In the case of Safi Mohammed v. State of Rajasthan (2014) 1 SCC (Cri) 503, documents concerning national security and safety showing pinpoints of army targets were retrieved from employees working at railway quarters which could lead to air attacks from enemy nations. Unable to provide sufficient reason for possession of such documents led to officials being charged under the Official Secrets Act with rigorous imprisonment.

Legal Advice & Legal Tips for Defence Tech Start-ups in India

  1. Depending upon the category of defence product being manufactured, the level of safety and security is determined accordingly (i.e, Category A , B or C as discussed above). If any company is involved in the manufacturing of the defence products that may lie in more than one category, then either a clear segregation of the areas of manufacturing for different categories of products should be done and subsequently the related security instructions should be applied or, if the areas of manufacture cannot possibly be segregated, the security instructions applicable to the higher level of security should be applied i.e for Category A.
  2. Companies must ensure thorough background and security checks for all employees or personnel in all levels of management that are acquainted with the in and outs of the manufacturing business especially, if classified information may be shared with the personnel. A record of the individuals information, background, history and character should be maintained. It is also important that all such employees or personnels involved in the operations should be Indian nationals, specifically the Cyber Information Security Officer (CISO) as well as the Company Chief Security Officer (CCSO).
  3. While filing patent, design or copyright applications ensuring that secrecy discretion is being imposed and the specifications are not published.
  4. Any obvious or patently visible ethical dilemmas that may be repugnant to morality or integrity while developing artificial intelligence machines or softwares should be avoided. General Data Protection Rules (GDPR) should be complied with for safeguards against automated decision making.
  5. Essentially, while drafting and negotiating contracts or sub-contracts with any third party (including the government) the points as discussed above should be complied with, including non-disclosure agreements, repercussion in cases of breach, ownership in Intellectual Property, duration of copyright licenses, liquidated damages etc.

The reforms and efforts in the digitisation and technological advancement in the defence sector will lead to a boom of private companies.

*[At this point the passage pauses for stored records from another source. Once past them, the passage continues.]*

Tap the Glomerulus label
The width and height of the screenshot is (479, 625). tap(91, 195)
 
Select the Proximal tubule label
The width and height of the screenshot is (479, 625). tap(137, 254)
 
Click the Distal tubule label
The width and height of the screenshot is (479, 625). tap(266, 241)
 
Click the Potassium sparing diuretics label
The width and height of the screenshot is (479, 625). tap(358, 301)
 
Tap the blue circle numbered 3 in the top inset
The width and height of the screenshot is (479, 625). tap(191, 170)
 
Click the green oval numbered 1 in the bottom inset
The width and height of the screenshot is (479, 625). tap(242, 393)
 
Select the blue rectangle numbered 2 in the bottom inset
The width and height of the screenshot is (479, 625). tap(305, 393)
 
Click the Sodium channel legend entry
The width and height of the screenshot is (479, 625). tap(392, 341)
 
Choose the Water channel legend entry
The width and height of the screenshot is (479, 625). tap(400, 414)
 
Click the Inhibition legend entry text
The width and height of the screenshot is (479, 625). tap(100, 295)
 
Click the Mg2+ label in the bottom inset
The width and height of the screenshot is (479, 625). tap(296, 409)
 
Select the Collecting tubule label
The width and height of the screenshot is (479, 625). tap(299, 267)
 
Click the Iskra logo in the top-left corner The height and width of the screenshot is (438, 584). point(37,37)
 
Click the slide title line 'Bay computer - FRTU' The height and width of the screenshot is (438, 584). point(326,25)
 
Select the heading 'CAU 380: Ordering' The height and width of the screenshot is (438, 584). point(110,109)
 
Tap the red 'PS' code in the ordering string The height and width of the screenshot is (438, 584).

Indigenisation by the government provides more prospects for Indian companies to be certain of their market. However, since matters of defence are controversial and include national security and interest, treading carefully is of paramount importance. Legal provisions are many and complying with all are equally important since the subject matter involved is of great importance. Breach of any of the legal compliance/provisions can lead to severe repercussions that are are not taken lightly in the eyes of the law when concurrent matters of international relation and national security are concerned.